Shooting schools coming up in September.

----------


## chalkeye

> Shooting schools coming up in September.



Would love some more details.

----------


## Cowboy06

Go to the sparrowhawk.co.nz page and have a look. The courses are on there, plus the range and the matches. Email nick if you want more info. The instructors there were trained at gun site in a number of disciplines, rifle shotgun and pistol. Nick is also ex military.

----------


## Dreamer

@Cowboy06 No reply as of yet. I sent it on the 11th July.

----------


## Cowboy06

Ok I’ll get onto him.

----------


## Cowboy06

Range open next Saturday 10-3

----------


## gadgetman

> Range open next Saturday 10-3


I'm booked in with TimeRider.

----------


## Cowboy06

Cool hope to see you guys there.

----------


## blair993

i should be there too.

----------


## gadgetman

Could  @Cowboy06 or  @blair993 PM directions for Saturday please?

----------


## blair993

yeap will do.

----------


## Steelisreal

A friend and I are going too. Google maps seems a little confused about Blainslie Road?
 @blair993 - could you please PM me the directions as well? Cheers!

----------


## Cowboy06

Have you booked with nick and he will give you directions

----------


## Cowboy06

Go to albury. Turn up towards the hills on chamberlain rd. Follow that all the way to the end. You have to veer left twice where the road splits.
You will go over the cattle stop at Shenley station. From there you head up the hill and over into the next valley to the range.

----------


## blair993

I emailed him yesterday. What time you going in @Cowboy06? Might need a ride up the hill.

----------


## Steelisreal

Yep have booked in with Nick. Didn't get directions but it seems fairly straight forward! 

Depending on which car we are able to bring down there might be some heavily armed hitchhikers thumbing a ride over to the range. Or having a nice walk  :Have A Nice Day:

----------


## Cowboy06

A bit far to walk. I’m not sure what time as I’ve got some soccer with the kids but I’ll ask nick about running you up I’m the truck. Shaun wanted a ride too.

----------


## gadgetman

> Yep have booked in with Nick. Didn't get directions but it seems fairly straight forward! 
> 
> Depending on which car we are able to bring down there might be some heavily armed hitchhikers thumbing a ride over to the range. Or having a nice walk


Can get you guys there with us if you like.

----------


## blair993



----------


## gadgetman

> Attachment 92724


I've seen the movies. The bad guys are always in the black vehicle. We'll be the good guys in the white one that don't need to hide their faces. Brilliant how the Thespians have to have everything colour coded.

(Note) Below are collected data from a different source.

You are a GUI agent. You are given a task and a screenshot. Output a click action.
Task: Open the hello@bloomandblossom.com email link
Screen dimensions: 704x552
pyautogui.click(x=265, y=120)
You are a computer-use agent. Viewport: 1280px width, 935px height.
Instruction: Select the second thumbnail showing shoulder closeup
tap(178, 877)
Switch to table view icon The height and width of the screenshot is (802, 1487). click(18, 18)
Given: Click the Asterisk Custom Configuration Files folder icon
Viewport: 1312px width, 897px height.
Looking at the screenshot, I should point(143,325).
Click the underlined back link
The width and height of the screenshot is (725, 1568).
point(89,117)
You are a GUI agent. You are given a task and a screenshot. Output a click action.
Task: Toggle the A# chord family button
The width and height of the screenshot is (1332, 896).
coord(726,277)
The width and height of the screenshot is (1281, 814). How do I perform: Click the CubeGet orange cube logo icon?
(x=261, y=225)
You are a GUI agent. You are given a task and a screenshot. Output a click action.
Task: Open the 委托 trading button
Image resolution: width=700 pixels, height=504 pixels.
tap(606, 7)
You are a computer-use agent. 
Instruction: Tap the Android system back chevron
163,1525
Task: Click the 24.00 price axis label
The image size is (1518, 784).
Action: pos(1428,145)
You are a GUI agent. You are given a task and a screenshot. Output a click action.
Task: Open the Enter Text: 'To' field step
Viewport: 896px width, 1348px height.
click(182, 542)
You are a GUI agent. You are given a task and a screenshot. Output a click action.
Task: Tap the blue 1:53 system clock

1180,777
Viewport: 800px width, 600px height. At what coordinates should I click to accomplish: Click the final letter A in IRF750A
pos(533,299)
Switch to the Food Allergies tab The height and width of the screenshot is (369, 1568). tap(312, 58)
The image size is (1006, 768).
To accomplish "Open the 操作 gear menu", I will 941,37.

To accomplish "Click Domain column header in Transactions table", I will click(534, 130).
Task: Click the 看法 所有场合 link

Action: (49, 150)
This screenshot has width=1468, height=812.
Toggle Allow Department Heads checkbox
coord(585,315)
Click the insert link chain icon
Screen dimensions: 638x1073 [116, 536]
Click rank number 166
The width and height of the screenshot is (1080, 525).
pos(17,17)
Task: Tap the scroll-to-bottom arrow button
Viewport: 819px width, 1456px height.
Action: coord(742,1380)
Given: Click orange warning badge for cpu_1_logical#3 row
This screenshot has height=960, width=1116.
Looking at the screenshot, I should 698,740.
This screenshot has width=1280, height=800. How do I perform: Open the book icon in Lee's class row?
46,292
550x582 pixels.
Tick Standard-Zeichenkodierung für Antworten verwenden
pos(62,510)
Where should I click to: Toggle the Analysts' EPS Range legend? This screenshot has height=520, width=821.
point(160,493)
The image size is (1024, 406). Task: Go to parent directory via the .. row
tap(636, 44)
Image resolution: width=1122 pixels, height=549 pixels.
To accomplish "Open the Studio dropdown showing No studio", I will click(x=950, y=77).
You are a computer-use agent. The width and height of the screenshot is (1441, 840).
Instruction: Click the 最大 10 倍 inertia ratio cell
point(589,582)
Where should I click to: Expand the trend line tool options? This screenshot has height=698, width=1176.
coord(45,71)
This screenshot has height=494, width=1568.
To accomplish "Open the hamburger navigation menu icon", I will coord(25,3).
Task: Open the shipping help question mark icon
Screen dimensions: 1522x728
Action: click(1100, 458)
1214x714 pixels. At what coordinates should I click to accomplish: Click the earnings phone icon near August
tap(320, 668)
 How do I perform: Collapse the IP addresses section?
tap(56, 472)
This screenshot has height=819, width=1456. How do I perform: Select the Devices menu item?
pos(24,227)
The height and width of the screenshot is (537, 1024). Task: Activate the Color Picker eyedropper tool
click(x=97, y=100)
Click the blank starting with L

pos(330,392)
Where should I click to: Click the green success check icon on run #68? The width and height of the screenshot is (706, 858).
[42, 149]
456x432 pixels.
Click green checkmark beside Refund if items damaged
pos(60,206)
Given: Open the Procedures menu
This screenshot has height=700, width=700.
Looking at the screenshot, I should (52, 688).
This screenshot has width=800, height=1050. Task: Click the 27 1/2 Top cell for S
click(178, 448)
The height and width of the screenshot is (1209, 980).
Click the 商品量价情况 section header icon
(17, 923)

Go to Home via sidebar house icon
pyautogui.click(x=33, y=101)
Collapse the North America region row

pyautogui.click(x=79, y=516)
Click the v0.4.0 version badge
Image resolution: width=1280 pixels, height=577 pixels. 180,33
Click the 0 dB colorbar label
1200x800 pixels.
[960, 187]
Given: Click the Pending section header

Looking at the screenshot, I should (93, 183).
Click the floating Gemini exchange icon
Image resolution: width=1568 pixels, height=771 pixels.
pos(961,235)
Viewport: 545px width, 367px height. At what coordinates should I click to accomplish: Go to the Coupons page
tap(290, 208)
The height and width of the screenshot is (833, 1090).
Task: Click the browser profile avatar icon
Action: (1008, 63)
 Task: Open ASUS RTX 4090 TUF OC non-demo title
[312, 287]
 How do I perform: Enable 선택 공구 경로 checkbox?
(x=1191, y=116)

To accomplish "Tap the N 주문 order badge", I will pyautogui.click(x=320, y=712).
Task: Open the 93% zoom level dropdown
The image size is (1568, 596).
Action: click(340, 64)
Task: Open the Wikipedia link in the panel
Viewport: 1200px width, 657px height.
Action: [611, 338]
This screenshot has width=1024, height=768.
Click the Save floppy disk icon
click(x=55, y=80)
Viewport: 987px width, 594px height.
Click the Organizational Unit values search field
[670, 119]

Looked liked they just unbolted the gear from their old GQ and slapped it onto the new QU other than the bumpers.

----------


## outdoorlad

@gadgetman take a few photos of the set up down there so we can all see what the range is like.

----------


## gadgetman

> @gadgetman take a few photos of the set up down there so we can all see what the range is like.


Will do.

----------


## gonetropo

> I've seen the movies. The bad guys are always in the black vehicle. We'll be the good guys in the white one that don't need to hide their faces. Brilliant how the Thespians have to have everything colour coded.
> 
> Looked liked they just unbolted the gear from their old GQ and slapped it onto the new QU other than the bumpers.


i just watched a black thespian movie..............ohhh..........thespian.

----------


## gadgetman

There's a few pics on their website.

https://www.sparrowhawk.co.nz/our-facilities

----------


## gadgetman

> i just watched a black thespian movie..............ohhh..........thespian.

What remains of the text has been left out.